→ Exercise details: Copy out the lines of the records verbatim, from the line containing "Task: Click the Tools button" through the line containing "pos(77,400)", with both of those lines included.

Word and element pointing entries:
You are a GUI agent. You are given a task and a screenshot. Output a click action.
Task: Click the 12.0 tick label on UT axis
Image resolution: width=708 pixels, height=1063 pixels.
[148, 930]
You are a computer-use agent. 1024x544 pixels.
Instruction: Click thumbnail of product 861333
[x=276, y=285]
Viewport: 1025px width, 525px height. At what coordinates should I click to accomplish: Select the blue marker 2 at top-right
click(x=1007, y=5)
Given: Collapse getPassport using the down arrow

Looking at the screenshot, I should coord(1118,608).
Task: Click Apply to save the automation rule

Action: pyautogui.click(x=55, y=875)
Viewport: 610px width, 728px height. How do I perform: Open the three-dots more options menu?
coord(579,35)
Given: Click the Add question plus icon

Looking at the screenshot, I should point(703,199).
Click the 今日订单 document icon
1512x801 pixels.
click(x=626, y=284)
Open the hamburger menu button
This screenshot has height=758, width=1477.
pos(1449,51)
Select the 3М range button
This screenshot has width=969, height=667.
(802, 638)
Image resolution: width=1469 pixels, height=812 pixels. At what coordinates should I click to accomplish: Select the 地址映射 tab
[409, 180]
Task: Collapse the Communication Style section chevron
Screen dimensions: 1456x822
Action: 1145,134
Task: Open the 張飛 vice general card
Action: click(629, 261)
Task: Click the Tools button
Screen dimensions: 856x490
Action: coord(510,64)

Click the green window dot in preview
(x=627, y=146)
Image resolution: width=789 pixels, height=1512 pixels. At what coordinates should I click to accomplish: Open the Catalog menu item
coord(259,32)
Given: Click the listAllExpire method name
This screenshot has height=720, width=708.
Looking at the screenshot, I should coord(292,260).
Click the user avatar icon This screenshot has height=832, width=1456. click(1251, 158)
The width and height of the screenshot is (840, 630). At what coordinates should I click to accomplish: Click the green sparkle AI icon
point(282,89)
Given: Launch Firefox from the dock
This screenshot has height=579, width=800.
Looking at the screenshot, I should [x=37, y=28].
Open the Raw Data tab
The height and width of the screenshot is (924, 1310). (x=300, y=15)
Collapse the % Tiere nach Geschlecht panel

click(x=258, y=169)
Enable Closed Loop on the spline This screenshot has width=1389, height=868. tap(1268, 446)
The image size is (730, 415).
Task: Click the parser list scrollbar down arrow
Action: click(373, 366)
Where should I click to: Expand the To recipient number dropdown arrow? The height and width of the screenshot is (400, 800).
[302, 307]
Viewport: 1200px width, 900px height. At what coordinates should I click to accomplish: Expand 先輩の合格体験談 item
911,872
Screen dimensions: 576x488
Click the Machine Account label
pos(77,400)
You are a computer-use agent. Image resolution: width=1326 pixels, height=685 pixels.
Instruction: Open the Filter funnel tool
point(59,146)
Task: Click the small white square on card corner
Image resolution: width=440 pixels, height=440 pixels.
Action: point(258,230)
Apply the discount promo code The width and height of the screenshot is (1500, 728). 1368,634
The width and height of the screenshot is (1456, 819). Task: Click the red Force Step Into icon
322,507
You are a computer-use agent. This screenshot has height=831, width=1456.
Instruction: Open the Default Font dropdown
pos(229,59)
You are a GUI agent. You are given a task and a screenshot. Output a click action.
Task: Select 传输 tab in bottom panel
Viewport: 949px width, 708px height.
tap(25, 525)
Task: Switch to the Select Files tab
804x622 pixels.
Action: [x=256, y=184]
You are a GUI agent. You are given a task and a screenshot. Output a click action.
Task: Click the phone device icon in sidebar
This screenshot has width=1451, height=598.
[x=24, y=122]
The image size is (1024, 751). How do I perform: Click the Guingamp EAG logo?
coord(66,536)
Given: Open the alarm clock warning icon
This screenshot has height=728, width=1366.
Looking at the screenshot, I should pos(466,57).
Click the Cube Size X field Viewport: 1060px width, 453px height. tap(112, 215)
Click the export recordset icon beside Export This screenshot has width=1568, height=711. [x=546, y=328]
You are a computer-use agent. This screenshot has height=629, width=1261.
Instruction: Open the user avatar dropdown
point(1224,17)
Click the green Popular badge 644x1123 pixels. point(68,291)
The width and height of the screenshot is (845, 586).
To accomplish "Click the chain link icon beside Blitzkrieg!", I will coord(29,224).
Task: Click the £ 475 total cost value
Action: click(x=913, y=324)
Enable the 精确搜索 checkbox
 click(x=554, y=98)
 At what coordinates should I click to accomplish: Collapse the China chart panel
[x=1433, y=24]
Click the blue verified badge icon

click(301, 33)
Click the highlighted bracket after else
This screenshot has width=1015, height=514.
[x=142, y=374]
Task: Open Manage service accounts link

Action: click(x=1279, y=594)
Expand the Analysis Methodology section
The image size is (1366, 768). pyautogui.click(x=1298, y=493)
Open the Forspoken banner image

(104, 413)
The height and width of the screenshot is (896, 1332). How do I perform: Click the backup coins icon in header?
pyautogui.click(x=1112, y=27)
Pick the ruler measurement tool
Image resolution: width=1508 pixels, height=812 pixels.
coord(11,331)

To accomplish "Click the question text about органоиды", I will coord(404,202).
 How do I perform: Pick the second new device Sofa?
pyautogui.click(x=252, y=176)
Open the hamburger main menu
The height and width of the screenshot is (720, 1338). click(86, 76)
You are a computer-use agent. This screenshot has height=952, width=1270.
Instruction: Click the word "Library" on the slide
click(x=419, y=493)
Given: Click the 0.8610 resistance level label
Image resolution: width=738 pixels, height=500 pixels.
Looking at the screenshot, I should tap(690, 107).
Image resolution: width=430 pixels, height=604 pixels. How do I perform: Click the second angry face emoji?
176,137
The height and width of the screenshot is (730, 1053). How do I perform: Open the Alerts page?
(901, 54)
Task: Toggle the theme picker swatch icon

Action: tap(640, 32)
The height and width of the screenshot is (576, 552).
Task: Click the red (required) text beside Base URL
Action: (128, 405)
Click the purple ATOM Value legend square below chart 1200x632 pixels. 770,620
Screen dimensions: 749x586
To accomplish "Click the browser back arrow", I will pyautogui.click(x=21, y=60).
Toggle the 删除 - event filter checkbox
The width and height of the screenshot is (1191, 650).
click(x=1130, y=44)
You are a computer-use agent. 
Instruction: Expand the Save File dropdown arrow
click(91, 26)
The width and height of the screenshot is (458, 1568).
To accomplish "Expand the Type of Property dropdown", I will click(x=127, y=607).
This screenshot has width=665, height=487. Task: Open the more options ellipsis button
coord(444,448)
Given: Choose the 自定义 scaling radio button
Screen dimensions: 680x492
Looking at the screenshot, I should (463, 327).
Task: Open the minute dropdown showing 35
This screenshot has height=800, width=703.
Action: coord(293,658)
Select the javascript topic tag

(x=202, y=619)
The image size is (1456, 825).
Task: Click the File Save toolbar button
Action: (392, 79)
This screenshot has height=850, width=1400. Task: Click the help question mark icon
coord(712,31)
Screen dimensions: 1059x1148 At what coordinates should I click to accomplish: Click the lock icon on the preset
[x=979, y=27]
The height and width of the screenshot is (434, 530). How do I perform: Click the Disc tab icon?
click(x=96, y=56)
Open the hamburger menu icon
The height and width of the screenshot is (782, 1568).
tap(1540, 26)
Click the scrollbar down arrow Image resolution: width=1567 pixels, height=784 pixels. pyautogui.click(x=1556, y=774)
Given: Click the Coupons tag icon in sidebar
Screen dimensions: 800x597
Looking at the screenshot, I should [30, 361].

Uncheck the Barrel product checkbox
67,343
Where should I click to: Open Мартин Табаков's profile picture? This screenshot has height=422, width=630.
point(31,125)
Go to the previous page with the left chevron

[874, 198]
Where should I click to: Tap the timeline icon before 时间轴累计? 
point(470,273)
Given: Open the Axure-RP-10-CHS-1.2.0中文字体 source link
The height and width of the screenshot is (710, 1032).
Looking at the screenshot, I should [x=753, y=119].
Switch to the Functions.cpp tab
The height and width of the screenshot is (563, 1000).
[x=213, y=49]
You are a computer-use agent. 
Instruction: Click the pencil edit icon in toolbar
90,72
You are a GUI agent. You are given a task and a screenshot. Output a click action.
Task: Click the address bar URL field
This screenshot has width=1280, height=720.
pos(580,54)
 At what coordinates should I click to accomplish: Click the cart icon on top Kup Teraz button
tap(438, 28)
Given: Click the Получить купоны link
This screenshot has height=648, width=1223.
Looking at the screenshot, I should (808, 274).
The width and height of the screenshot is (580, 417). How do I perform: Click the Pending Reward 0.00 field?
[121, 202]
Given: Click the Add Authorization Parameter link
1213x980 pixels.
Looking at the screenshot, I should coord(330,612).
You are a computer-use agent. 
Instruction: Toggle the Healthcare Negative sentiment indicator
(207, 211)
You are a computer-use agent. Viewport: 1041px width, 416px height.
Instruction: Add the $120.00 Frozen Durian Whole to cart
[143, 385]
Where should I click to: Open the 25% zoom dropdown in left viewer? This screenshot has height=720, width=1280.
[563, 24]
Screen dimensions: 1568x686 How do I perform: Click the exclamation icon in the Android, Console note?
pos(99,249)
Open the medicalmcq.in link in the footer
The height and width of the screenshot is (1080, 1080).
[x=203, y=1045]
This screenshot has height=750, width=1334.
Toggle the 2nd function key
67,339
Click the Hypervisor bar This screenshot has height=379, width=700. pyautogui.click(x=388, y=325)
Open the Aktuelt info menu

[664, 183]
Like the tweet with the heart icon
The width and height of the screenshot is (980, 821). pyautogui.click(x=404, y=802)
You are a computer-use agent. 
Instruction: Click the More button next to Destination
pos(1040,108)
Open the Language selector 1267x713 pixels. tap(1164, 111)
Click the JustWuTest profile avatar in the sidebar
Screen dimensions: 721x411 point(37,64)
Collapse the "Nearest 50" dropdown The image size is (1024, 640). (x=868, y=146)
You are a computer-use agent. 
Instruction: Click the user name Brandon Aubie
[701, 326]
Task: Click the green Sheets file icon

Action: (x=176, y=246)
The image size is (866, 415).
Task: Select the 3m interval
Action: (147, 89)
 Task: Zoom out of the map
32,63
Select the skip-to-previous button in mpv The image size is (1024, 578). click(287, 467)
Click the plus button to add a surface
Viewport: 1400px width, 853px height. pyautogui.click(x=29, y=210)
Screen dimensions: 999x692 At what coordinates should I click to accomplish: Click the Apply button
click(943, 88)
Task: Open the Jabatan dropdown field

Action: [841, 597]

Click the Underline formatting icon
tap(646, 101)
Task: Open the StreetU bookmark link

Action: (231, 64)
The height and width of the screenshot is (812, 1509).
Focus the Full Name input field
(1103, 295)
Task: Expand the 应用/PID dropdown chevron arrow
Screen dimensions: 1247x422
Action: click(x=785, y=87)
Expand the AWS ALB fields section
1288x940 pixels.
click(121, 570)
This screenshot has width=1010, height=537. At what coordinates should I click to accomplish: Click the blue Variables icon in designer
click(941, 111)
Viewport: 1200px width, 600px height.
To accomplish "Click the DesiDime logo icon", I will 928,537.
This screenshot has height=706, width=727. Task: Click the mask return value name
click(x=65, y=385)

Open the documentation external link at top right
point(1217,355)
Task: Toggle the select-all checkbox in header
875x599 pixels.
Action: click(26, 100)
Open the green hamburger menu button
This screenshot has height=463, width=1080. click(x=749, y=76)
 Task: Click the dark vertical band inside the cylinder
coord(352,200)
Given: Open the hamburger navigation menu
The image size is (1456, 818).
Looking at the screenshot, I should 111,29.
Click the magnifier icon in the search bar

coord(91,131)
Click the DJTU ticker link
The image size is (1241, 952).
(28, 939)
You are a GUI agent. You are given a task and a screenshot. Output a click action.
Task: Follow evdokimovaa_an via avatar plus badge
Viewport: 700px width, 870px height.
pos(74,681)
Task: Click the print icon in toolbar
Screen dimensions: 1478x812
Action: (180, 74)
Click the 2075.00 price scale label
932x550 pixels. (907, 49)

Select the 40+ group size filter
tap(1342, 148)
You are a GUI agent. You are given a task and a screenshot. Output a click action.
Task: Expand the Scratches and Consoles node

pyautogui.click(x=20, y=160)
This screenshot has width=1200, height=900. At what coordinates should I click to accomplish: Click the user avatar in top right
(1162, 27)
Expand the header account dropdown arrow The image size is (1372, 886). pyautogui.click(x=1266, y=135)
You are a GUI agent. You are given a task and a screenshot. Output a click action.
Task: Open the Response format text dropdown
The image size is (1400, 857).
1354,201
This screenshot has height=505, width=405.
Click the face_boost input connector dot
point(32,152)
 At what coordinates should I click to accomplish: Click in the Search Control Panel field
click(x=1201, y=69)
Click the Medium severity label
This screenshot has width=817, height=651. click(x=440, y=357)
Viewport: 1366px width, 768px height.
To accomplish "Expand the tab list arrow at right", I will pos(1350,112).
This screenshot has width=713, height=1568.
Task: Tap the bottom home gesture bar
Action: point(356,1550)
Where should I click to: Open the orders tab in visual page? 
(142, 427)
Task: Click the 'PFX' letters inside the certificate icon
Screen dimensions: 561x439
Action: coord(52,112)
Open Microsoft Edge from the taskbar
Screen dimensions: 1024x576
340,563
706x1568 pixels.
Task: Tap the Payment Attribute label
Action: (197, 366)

→ Reply to the task:
Task: Click the Tools button
Screen dimensions: 856x490
Action: coord(510,64)

Click the green window dot in preview
(x=627, y=146)
Image resolution: width=789 pixels, height=1512 pixels. At what coordinates should I click to accomplish: Open the Catalog menu item
coord(259,32)
Given: Click the listAllExpire method name
This screenshot has height=720, width=708.
Looking at the screenshot, I should coord(292,260).
Click the user avatar icon This screenshot has height=832, width=1456. click(1251, 158)
The width and height of the screenshot is (840, 630). At what coordinates should I click to accomplish: Click the green sparkle AI icon
point(282,89)
Given: Launch Firefox from the dock
This screenshot has height=579, width=800.
Looking at the screenshot, I should [x=37, y=28].
Open the Raw Data tab
The height and width of the screenshot is (924, 1310). (x=300, y=15)
Collapse the % Tiere nach Geschlecht panel

click(x=258, y=169)
Enable Closed Loop on the spline This screenshot has width=1389, height=868. tap(1268, 446)
The image size is (730, 415).
Task: Click the parser list scrollbar down arrow
Action: click(373, 366)
Where should I click to: Expand the To recipient number dropdown arrow? The height and width of the screenshot is (400, 800).
[302, 307]
Viewport: 1200px width, 900px height. At what coordinates should I click to accomplish: Expand 先輩の合格体験談 item
911,872
Screen dimensions: 576x488
Click the Machine Account label
pos(77,400)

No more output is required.